Top of Records shown
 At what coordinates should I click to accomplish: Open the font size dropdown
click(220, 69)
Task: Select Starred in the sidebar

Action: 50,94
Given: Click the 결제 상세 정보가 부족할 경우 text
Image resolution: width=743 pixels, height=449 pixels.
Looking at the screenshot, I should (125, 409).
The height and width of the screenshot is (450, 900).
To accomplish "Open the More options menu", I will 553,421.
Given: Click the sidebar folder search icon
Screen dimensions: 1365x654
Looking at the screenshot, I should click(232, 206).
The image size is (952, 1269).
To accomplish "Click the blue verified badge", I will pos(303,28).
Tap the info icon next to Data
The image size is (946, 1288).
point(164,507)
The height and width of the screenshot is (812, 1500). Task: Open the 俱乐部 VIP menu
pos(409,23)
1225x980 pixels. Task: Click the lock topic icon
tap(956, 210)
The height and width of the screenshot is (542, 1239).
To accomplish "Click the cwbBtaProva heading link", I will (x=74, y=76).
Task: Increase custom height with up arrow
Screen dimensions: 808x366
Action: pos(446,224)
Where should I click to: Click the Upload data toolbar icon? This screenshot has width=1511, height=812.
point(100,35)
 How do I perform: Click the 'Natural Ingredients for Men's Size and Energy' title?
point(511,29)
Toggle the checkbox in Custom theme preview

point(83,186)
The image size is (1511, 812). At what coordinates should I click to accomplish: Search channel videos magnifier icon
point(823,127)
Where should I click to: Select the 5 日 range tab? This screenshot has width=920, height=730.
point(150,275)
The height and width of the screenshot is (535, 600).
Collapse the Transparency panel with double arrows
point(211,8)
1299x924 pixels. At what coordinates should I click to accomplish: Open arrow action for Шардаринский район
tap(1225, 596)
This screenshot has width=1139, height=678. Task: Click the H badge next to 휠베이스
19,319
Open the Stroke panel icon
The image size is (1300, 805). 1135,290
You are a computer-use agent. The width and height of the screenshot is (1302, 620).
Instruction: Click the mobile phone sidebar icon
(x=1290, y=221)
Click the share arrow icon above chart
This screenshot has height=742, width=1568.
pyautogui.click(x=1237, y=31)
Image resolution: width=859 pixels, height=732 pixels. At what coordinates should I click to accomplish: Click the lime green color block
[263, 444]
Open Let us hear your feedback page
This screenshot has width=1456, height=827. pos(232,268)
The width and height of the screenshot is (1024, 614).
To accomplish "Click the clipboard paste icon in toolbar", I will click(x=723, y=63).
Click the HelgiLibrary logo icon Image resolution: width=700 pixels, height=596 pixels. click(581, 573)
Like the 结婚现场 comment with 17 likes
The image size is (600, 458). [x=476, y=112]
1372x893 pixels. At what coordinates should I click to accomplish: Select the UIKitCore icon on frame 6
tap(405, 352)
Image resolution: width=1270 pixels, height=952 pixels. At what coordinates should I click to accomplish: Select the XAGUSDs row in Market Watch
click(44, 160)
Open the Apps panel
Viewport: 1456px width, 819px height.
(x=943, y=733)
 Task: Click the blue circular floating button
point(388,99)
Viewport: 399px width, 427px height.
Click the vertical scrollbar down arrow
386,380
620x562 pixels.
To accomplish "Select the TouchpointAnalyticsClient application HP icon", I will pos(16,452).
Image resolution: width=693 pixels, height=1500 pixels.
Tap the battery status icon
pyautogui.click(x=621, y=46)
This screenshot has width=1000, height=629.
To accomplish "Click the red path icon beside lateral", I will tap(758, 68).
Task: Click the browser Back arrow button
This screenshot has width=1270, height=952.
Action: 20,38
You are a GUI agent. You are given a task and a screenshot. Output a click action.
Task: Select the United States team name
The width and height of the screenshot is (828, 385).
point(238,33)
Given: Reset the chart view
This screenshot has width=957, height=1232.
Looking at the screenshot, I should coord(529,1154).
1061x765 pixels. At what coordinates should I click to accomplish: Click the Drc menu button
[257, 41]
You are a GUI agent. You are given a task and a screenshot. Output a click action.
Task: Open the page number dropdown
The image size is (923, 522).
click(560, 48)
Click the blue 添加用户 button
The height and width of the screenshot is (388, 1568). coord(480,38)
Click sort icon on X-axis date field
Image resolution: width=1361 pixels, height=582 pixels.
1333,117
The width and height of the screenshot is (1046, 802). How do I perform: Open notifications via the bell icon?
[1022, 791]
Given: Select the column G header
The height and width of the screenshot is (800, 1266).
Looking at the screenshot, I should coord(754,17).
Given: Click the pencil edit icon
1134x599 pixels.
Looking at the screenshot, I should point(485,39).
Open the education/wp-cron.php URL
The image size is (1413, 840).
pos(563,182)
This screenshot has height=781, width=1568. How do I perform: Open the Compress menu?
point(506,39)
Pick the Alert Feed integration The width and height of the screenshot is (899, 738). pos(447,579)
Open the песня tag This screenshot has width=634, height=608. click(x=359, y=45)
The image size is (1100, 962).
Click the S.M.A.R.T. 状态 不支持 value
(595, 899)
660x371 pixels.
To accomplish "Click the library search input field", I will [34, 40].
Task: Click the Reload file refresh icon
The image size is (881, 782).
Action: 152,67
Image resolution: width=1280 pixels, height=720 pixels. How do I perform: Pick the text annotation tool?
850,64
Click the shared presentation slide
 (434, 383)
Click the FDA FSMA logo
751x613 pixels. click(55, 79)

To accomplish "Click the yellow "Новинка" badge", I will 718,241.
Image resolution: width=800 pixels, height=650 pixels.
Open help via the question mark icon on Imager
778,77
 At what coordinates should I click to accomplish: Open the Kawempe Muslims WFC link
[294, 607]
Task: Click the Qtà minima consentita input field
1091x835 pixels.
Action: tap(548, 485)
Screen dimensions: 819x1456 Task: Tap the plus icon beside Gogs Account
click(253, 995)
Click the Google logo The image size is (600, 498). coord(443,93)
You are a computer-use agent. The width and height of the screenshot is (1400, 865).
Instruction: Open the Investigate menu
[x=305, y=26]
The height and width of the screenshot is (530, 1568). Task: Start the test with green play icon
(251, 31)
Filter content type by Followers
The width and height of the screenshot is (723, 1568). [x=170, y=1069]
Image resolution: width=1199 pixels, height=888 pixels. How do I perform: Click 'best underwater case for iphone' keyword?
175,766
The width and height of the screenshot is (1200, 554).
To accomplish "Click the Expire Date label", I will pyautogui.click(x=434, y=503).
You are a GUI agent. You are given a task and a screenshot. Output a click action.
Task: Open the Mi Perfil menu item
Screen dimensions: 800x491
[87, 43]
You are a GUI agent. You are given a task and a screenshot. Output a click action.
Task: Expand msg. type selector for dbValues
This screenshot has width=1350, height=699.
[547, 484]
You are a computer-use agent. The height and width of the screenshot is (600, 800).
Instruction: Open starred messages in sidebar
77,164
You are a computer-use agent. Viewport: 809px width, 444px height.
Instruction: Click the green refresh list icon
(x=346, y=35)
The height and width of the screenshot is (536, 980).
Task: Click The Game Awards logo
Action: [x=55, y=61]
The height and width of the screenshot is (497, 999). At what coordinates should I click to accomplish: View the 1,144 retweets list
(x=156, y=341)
Bottom of Records shown
*What is required*. When a line in the data holds the word "field", show that line.

*Solution to this exercise*.
Click sort icon on X-axis date field
To accomplish "Click the library search input field", I will [34, 40].
Task: Click the Qtà minima consentita input field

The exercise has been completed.